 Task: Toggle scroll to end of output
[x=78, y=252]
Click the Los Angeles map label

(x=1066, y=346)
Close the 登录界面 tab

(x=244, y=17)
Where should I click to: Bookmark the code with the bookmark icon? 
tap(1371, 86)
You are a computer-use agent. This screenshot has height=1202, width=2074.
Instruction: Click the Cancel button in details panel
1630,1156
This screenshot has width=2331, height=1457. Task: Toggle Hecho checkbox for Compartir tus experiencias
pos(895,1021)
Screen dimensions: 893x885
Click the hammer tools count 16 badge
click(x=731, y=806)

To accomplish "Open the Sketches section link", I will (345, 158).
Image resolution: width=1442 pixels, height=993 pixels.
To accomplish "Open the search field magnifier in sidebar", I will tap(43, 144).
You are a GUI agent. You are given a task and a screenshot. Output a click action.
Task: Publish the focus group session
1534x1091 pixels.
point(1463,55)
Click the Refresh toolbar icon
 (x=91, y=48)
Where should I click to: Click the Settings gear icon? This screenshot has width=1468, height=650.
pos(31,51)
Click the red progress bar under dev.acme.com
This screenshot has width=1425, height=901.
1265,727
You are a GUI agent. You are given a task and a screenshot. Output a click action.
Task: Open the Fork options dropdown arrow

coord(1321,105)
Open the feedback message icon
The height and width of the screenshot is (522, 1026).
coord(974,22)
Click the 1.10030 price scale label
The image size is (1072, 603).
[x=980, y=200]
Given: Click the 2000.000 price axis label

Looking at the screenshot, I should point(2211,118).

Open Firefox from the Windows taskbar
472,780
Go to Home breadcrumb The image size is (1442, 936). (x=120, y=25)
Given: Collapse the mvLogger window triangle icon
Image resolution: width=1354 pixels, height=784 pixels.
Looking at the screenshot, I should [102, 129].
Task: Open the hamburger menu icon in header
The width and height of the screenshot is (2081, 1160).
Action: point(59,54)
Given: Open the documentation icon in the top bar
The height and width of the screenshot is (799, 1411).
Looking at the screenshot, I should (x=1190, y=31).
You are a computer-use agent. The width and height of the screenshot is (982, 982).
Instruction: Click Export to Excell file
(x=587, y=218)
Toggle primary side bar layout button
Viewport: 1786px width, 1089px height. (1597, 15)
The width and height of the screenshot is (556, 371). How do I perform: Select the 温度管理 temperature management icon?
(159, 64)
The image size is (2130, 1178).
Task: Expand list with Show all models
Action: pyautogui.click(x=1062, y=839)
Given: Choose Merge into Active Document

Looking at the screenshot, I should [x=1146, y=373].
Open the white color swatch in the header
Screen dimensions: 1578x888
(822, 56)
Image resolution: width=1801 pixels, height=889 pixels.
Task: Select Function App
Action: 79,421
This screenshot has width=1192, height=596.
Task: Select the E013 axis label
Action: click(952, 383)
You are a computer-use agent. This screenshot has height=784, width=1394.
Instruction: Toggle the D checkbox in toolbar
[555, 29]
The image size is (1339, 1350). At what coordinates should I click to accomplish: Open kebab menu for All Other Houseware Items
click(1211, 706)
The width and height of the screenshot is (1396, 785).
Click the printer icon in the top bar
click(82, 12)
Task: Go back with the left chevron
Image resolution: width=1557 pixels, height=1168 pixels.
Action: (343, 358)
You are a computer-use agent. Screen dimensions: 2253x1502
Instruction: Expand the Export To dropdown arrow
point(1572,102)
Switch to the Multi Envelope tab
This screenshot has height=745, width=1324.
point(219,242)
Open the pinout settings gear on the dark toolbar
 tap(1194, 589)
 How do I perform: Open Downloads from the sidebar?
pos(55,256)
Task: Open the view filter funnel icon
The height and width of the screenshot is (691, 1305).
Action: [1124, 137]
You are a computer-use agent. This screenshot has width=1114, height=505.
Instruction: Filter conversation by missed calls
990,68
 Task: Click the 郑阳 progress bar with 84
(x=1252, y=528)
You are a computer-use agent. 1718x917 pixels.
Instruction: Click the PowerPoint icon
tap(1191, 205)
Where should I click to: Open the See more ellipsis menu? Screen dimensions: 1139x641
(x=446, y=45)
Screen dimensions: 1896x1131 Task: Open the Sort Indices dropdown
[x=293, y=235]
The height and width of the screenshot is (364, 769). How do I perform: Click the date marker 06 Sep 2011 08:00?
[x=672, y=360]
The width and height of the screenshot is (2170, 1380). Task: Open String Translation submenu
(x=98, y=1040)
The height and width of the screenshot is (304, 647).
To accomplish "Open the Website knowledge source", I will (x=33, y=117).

++++

WORK REQUIRED:
Could you reproduce all the records exactly?

TASK RESULT:
 Task: Toggle scroll to end of output
[x=78, y=252]
Click the Los Angeles map label

(x=1066, y=346)
Close the 登录界面 tab

(x=244, y=17)
Where should I click to: Bookmark the code with the bookmark icon? 
tap(1371, 86)
You are a computer-use agent. This screenshot has height=1202, width=2074.
Instruction: Click the Cancel button in details panel
1630,1156
This screenshot has width=2331, height=1457. Task: Toggle Hecho checkbox for Compartir tus experiencias
pos(895,1021)
Screen dimensions: 893x885
Click the hammer tools count 16 badge
click(x=731, y=806)

To accomplish "Open the Sketches section link", I will (345, 158).
Image resolution: width=1442 pixels, height=993 pixels.
To accomplish "Open the search field magnifier in sidebar", I will tap(43, 144).
You are a GUI agent. You are given a task and a screenshot. Output a click action.
Task: Publish the focus group session
1534x1091 pixels.
point(1463,55)
Click the Refresh toolbar icon
 (x=91, y=48)
Where should I click to: Click the Settings gear icon? This screenshot has width=1468, height=650.
pos(31,51)
Click the red progress bar under dev.acme.com
This screenshot has width=1425, height=901.
1265,727
You are a GUI agent. You are given a task and a screenshot. Output a click action.
Task: Open the Fork options dropdown arrow

coord(1321,105)
Open the feedback message icon
The height and width of the screenshot is (522, 1026).
coord(974,22)
Click the 1.10030 price scale label
The image size is (1072, 603).
[x=980, y=200]
Given: Click the 2000.000 price axis label

Looking at the screenshot, I should point(2211,118).

Open Firefox from the Windows taskbar
472,780
Go to Home breadcrumb The image size is (1442, 936). (x=120, y=25)
Given: Collapse the mvLogger window triangle icon
Image resolution: width=1354 pixels, height=784 pixels.
Looking at the screenshot, I should [102, 129].
Task: Open the hamburger menu icon in header
The width and height of the screenshot is (2081, 1160).
Action: point(59,54)
Given: Open the documentation icon in the top bar
The height and width of the screenshot is (799, 1411).
Looking at the screenshot, I should (x=1190, y=31).
You are a computer-use agent. The width and height of the screenshot is (982, 982).
Instruction: Click Export to Excell file
(x=587, y=218)
Toggle primary side bar layout button
Viewport: 1786px width, 1089px height. (1597, 15)
The width and height of the screenshot is (556, 371). How do I perform: Select the 温度管理 temperature management icon?
(159, 64)
The image size is (2130, 1178).
Task: Expand list with Show all models
Action: pyautogui.click(x=1062, y=839)
Given: Choose Merge into Active Document

Looking at the screenshot, I should [x=1146, y=373].
Open the white color swatch in the header
Screen dimensions: 1578x888
(822, 56)
Image resolution: width=1801 pixels, height=889 pixels.
Task: Select Function App
Action: 79,421
This screenshot has width=1192, height=596.
Task: Select the E013 axis label
Action: click(952, 383)
You are a computer-use agent. This screenshot has height=784, width=1394.
Instruction: Toggle the D checkbox in toolbar
[555, 29]
The image size is (1339, 1350). At what coordinates should I click to accomplish: Open kebab menu for All Other Houseware Items
click(1211, 706)
The width and height of the screenshot is (1396, 785).
Click the printer icon in the top bar
click(82, 12)
Task: Go back with the left chevron
Image resolution: width=1557 pixels, height=1168 pixels.
Action: (343, 358)
You are a computer-use agent. Screen dimensions: 2253x1502
Instruction: Expand the Export To dropdown arrow
point(1572,102)
Switch to the Multi Envelope tab
This screenshot has height=745, width=1324.
point(219,242)
Open the pinout settings gear on the dark toolbar
 tap(1194, 589)
 How do I perform: Open Downloads from the sidebar?
pos(55,256)
Task: Open the view filter funnel icon
The height and width of the screenshot is (691, 1305).
Action: [1124, 137]
You are a computer-use agent. This screenshot has width=1114, height=505.
Instruction: Filter conversation by missed calls
990,68
 Task: Click the 郑阳 progress bar with 84
(x=1252, y=528)
You are a computer-use agent. 1718x917 pixels.
Instruction: Click the PowerPoint icon
tap(1191, 205)
Where should I click to: Open the See more ellipsis menu? Screen dimensions: 1139x641
(x=446, y=45)
Screen dimensions: 1896x1131 Task: Open the Sort Indices dropdown
[x=293, y=235]
The height and width of the screenshot is (364, 769). How do I perform: Click the date marker 06 Sep 2011 08:00?
[x=672, y=360]
The width and height of the screenshot is (2170, 1380). Task: Open String Translation submenu
(x=98, y=1040)
The height and width of the screenshot is (304, 647).
To accomplish "Open the Website knowledge source", I will (x=33, y=117).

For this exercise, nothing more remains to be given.